To the Editor,

The recent letter by Benhamou et al.,1 has affirmed our experience2 in anesthesia for Cesarean delivery in coronavirus disease (COVID-19) patients, and has also raised some questions. Now that the COVID-19 outbreak is in full swing in the world, we are willing to share our experience and are hoping to help every anesthesiologist in the frontline of the pandemic.

In our study, we described in the method section as to whether “Continuous epidural anesthesia or combined spinal-epidural anesthesia was the first choice to avoid endotracheal intubation”.2 Nevertheless, because COVID-19 was not fully understood in the early stage of the outbreak, we could not rule out the presence of severe acute respiratory syndrome coronavirus 2 (SARS-CoV-2) in the cerebrospinal fluid (CSF). To reduce the risk of viral spread, all 14 patients in our study received epidural anesthesia. Moriguchi et al. 3 verified our concern when they reported a case of viral encephalitis caused by SARS-CoV-2 and confirmed the presence of SARS-CoV-2 in the CSF using genome sequencing.

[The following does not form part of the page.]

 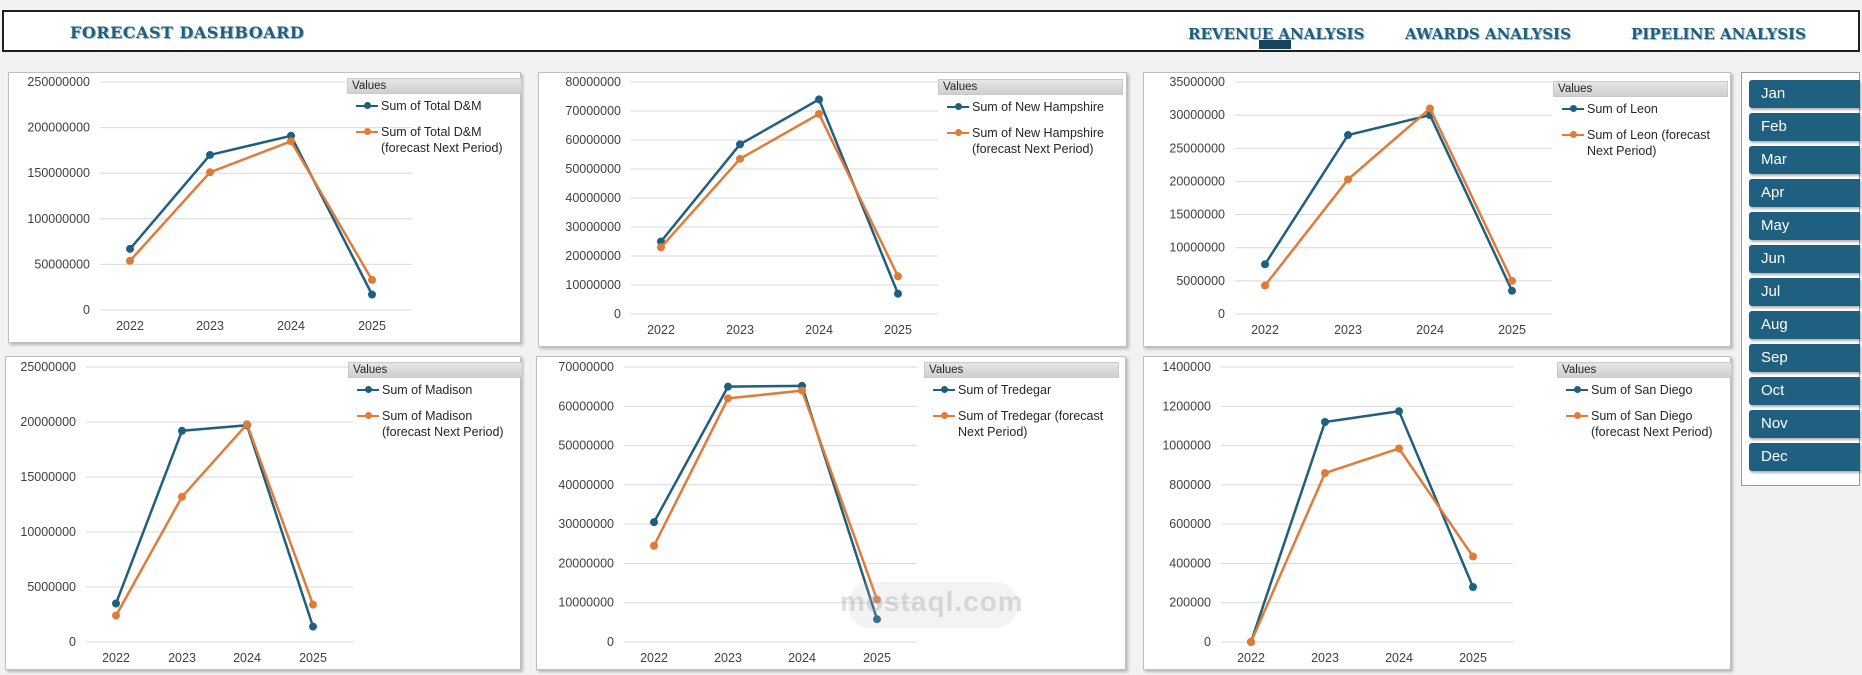 What do you see at coordinates (1804, 457) in the screenshot?
I see `month-slicer-button-dec: Dec` at bounding box center [1804, 457].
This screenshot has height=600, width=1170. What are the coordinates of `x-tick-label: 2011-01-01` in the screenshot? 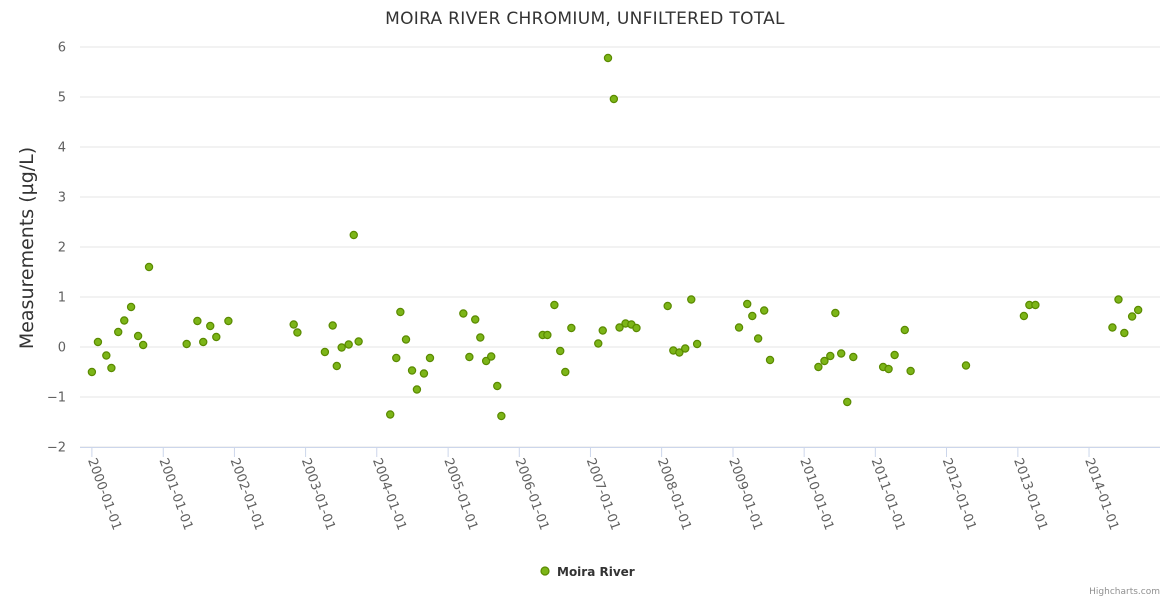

In our own study,2 12 of the women had perioperative hypotension—indeed, a high incidence of hypotension. Recently, Bhatraju et al. 4 reported a large proportion of critically ill COVID-19 patients presenting with shock that required vasopressor support and was directly related to COVID-19. One reason might be that SARS-CoV-2 binds to the angiotensin converting enzyme-II (ACE2) receptor. The ACE2 receptor is a cardio-cerebrovascular protective factor, which plays an important role in regulating blood pressure, in addition to have an anti-atherosclerosis mechanism.5 Because the duration of perioperative hypotension we reported was short (and not more than a 30% reduction from baseline), there was no apparent increase in end-organ damage. Perioperative hypotension was effectively treated using a combination of left lateral lying position, intravenous fluids, and vasopressor support (phenylephrine).

In addition, the three emergency Cesarean deliveries in our study had fetal distress when they entered the hospital and all received general anesthesia. As outlined by Benhamou et al.,1 there was insufficient time for the anesthesiologist to inject an additional dose into the epidural catheter previously placed for labour analgesia early enough to obtain adequate surgical anesthesia. A multidisciplinary diagnosis and treatment model is the key for the anesthesiologist to don personal protective equipment and to prepare the needed equipment and medications before the patient entered the operating room, so that once the obstetrician completes the evaluation of the patient and communicates with the anesthesiologist, pediatrician and nurse, a rapid Cesarean delivery can be undertaken.

We hope that our experience can help ensure the safety of parturients and newborns during the COVID-19 pandemic, and hope that it will help to protect frontline medical staff from SARS-CoV-2 infection.